A researcher from the Rochester Institute of Technology (RIT) has developed some advanced photonic materials that could be used as spacecraft sails, enabling a craft to be propelled by the sun.

Devised by Grover Swartzlander, a professor in RIT's Chester F. Carlson Center for Imaging Science, created the "metamaterials" (a new class of man-made structures with unconventional properties) will replace reflective metallic sails with diffractive metafilm sails.

It is claimed that these new materials could be used to steer reflected or transmitted photons for near-Earth, interplanetary and interstellar space travel.
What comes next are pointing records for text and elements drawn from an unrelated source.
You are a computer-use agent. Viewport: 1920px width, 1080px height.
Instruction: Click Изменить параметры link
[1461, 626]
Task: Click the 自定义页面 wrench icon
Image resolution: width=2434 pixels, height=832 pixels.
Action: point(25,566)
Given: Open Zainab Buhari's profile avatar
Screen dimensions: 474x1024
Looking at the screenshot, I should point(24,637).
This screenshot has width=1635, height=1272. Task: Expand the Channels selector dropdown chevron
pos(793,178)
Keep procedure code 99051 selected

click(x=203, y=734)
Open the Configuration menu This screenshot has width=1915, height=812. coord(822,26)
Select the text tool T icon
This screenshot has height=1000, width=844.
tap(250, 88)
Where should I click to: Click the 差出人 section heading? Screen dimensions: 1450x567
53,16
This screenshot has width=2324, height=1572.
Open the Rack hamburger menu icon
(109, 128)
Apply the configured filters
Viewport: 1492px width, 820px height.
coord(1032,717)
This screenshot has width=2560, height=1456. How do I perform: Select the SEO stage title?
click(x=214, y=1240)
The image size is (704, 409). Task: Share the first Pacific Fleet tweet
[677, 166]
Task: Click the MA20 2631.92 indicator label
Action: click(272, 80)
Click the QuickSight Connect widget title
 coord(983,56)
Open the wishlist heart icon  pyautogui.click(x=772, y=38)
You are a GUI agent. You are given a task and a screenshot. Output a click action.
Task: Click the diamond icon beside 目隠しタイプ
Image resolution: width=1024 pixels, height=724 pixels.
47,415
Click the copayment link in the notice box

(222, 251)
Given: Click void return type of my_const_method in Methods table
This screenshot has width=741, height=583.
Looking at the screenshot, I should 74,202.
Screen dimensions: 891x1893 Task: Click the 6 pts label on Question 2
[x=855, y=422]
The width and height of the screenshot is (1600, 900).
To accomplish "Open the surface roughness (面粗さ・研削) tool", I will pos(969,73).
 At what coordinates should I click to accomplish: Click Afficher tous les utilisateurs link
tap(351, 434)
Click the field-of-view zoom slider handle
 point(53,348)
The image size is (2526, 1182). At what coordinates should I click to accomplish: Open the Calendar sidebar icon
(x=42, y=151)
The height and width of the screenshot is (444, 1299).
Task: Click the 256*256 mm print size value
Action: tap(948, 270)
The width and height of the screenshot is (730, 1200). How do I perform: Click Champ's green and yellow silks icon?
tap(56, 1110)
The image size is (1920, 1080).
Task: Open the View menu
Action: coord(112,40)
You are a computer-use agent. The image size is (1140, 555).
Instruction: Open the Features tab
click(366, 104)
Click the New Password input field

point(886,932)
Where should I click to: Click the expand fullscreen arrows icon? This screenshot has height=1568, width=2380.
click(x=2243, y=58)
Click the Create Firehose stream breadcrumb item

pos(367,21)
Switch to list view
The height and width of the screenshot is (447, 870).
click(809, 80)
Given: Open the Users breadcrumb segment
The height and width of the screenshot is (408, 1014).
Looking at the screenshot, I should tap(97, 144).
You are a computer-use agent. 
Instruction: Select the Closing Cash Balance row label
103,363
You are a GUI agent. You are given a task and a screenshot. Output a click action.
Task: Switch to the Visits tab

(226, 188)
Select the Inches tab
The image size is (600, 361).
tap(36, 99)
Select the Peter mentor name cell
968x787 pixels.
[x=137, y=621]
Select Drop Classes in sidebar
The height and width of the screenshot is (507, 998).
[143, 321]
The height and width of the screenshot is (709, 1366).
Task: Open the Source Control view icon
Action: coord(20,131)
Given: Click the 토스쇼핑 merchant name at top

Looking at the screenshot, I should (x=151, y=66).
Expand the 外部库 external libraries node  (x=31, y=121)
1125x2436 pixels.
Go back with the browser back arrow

"Diffractive films may also be designed to replace heavy and failure-prone mechanical systems with lighter electro-optic controls having no moving parts," he said.

It's hoped the development could represent the next technological leap forward for solar sails. NASA is funding Swartzlander's study via its Innovative Advanced Concepts programme.

The programme is a nine-month, $125,000 award that encourages the development of technology with the potential to revolutionise future space exploration and to create a roadmap for advancing metamaterial sails on low Earth-orbiting satellites, called CubeSats.

"CubeSats are becoming of great national importance for science, security and commercial purposes," said Swartzlander.

"The potential to raise, de-orbit or station-keep hundreds of CubeSats from low-Earth orbit would be a recognised game changer that would build enthusiasm and advocacy among the growing small-satellite community of students, entrepreneurs and aerospace scientists and engineers."

The first CubeSat mission using attached sails as part of the programme will be called NEA Scout. It is one of 13 satellites that will conduct science and technology investigations as part of NASA's Exploration Mission-1 (EM-1).

EM-1 is slated to launch this year on the new Space Launch System rocket. When deployed, NEA Scout's aluminum coated polyimide sail will reflect sunlight to propel the reconnaissance robotic spacecraft on its two-year cruise.